- _Task prompt_
For this exercise, restate the records word for word.

Records from a collection
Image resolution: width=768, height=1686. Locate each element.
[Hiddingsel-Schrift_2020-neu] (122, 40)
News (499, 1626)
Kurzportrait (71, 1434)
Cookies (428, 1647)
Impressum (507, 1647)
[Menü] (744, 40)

- _Result_
Image resolution: width=768, height=1686. Locate each element.
[Hiddingsel-Schrift_2020-neu] (122, 40)
News (499, 1626)
Kurzportrait (71, 1434)
Cookies (428, 1647)
Impressum (507, 1647)
[Menü] (744, 40)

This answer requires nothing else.